Boxt has further expounded in this:
A variety of evidence from the Sierra Nevada to the Pacific Ocean suggests that the late Holocene California droughts were particularly acute in the interval between about A.D. 900 to 1300, variously labeled as the Little Climatic Optimum, Medieval Warming Period, and Medieval Climatic Anomaly (or MCA, the term used in this discussion). Graumlich (1993) for example, reports a 1,000-year tree-ring record which indicates more severe and prolonged droughts during the MCA in the Southern Sierra Nevada than during the present century (A.D. 1020 =-1070, 1197-1217, 1249-1365).
Interestingly in her paper Graumich also says
The warmth of the 20th century was exceeded for an extended period of time during the 12th century. This warmth occurred under conditions of preindustrial carbon dioxide concentrations and demonstrates that external climate forcings (e.g. volcanic aerosols, solar variability) may interact with internal oscillations associated with changes in ocean circulation to produce widespread warmth.
Her temperature assessment from tree rings differs considerably from that of Professor Mann et al.
California temperatures over the past Millennium (after Graumlich)

Man came to California at least 13,000 years ago. About 9,000 years ago they migrated to the coast.
Gallegos (1991) suggests that about 9000 years ago people left the desiccating lakes of the Great Basin and moved to the newly formed coastal estuaries (created by the inundation of rivers during post-Pleistocene sea-level rise) along the San Diego coast. His inferences are based largely on similarities in tools and the means by which various species were exploited in the interior desert and coastal estuary areas. Although the evidence is fairly compelling, many questions remain about this early phase in San Diego, particularly because some early coastal Millingstone sites in San Diego and on the central coast now seem to predate the onset of marked Early Holocene aridity.
Even back then changes in climate and the onset of drought were causing problems.

Moving back to the Medieval time
Yatsko clearly documents periods of persistent and severe drought in San Clemente Island prehistory. Using a series of radiocarbon dates from his extensive survey programs, he closely links population trends to these climatic changes, noting especially the very xeric Medieval Climatic Anomaly at AD 1050–1250 and the sharp residential shifts associated with use of the island’s most reliable fresh water.

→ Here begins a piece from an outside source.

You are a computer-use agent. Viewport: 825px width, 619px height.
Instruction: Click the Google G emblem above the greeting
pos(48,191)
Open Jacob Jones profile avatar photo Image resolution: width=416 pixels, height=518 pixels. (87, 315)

The drought often led to conflict, and disease.
Jones et al. (1999) broaden the scope of this analysis, providing data on paleoclimatic declines (especially drought) and cultural changes from three areas of California and the Colorado Plateau during AD 800–1350 (the Medieval Climatic Anomaly). They suggest that populations were relatively high and locked into territories, so when severe droughts struck across the west, problems arose that could not be solved by intensification or smaller-scale adjustments. In some areas, major population movements occurred (Southwest, California’s central coast); in others (Santa Barbara) there was a short period of violence and declining health but also increased regional trade and rapid political centralization.

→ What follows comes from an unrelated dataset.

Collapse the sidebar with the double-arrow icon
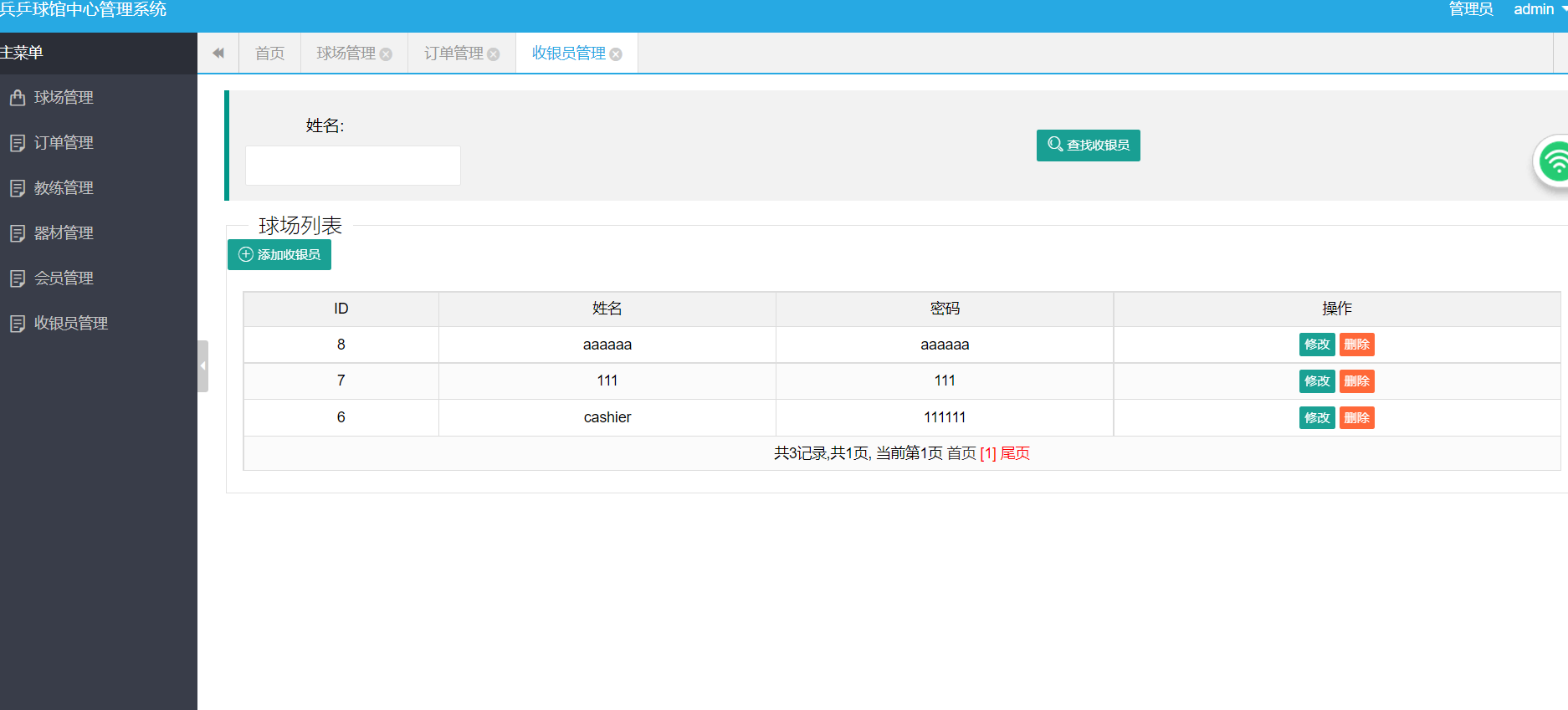Viewport: 1568px width, 710px height. (218, 54)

The droughts back in the MWP were longer than we are anticipating and much more severe. If we are, as seems quite likely, returning to the temperatures and climate of the MWP then California may anticipate seeing those conditions again, with droughts that extend for decades. As this one is already carrying us beyond the capacity of the system to cope, it would appear that considerable more planning and preparation is required, since blaming the whole drought scenario on Global Warming is likely neither correct nor helpful in today's circumstance.